So the question is, if you shave, when do you stop? The first frost? After all the leaves have fallen from the tree branches? Once you hear the raven caw twice at midnight?
To shave or not to shave, that is the question.
As a person who shaves their legs during the summer, the time of year that I like best is nigh. The colder weather brings with it the opportunities for tights, leggings, yoga pants, and other forms of leg-encasing layers that allow one to conceal the state of hair that grows beneath.
Now, if you don’t shave your legs, you may scoff at my dilemma. Your answer to “When should I stop shaving?” is probably “Now. Never shave, ever again. It’s a sexist construct and/ or harmful to the environment and/or pointless” And I’ll admit, you have a very valid point. Especially when I have to consider how to actually shave my legs in a dorm bathroom. Where, how, and when can one even do such an activity? I have to buy one of those infuriatingly gender-marketed “Venus and Olay 2-in- 1” razors with those little bars of soap encasing the razor that never actually last more than two days if I want to shave in a dorm shower. Where are we meant to put our feet? Cramp them in a bent line against the corner of the shower? Thank you, no.
But I shave my legs because I like the way it feels for me. While others may prefer to feel the wind breeze through their leg hair like a beautiful field of summer grass, I like to keep my legs bare and lotioned, at least during the summer months. Maybe you didn’t need to know that, but that’s too bad, because we have to seriously consider the question of when to stop shaving as it is a pertinent topic for many leg-shavers on campus.
So the question is, if you shave, when do you stop? The first frost? After all the leaves have fallen from the tree branches? Once you hear the raven caw twice at midnight?
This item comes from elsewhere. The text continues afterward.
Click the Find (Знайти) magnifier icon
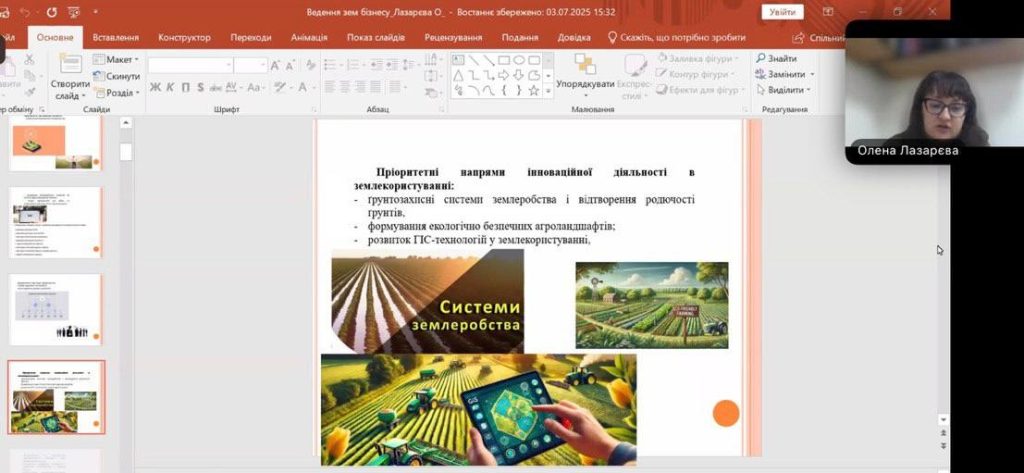 (761, 59)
There may be no natural or mystical sign to guide you in deciding when you put the razor down, so you will just have to feel it out for yourself. Usually, when I notice I have been wearing pants, leggings or tights for a solid week, I don’t even bother to look down at my legs anymore. I accept that colder weather is here, grab some apple cider and pack my shorts up and away in my closet.
And if you think about it, it just makes sense to stop shaving in the winter. As a resident of Minnesota, you will experience some bone-chilling temperatures. It will get below zero with wind chill, and you will need all the warmth in layers you can get. I’m not actually sure how much warmth leg hair will actually provide you, but hey, it can’t hurt.
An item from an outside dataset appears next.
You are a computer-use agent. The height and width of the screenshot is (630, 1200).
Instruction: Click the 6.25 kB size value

But let’s take a moment to consider a pet peeve of many women who take a hiatus from shaving in the colder weather. For those women who let their razors hibernate for the frozen months like a slowly rusting animal, what does one do when they need to attend some indoor athletic event that requires shorts or a skirt? Do you just ignore the hair, or do you have a shaving relapse and give in to the desire for smooth legs once again? I always fell prey to the latter habit; I would break out my razor and shave for one event, but complain about it and later regret it because it didn’t really matter that I had shaved my leg for my rec basketball game- it only restarted the growing-out process that just has such a long, uncomfortable prickly stage.
Bearing this in mind, do what suits you. Shave year-round if you’re super dedicated and have time for that, or take a well- deserved break from those nicks that bleed so profusely for their small size and the bristly stubble that reminds you it’s been awhile since your last date with your razor. Embrace the soon to come 30-degree weather, and when you’ve reached 24/7 pant-wearing mode, know that it’s just fine to let go of the obsession with smooth legs.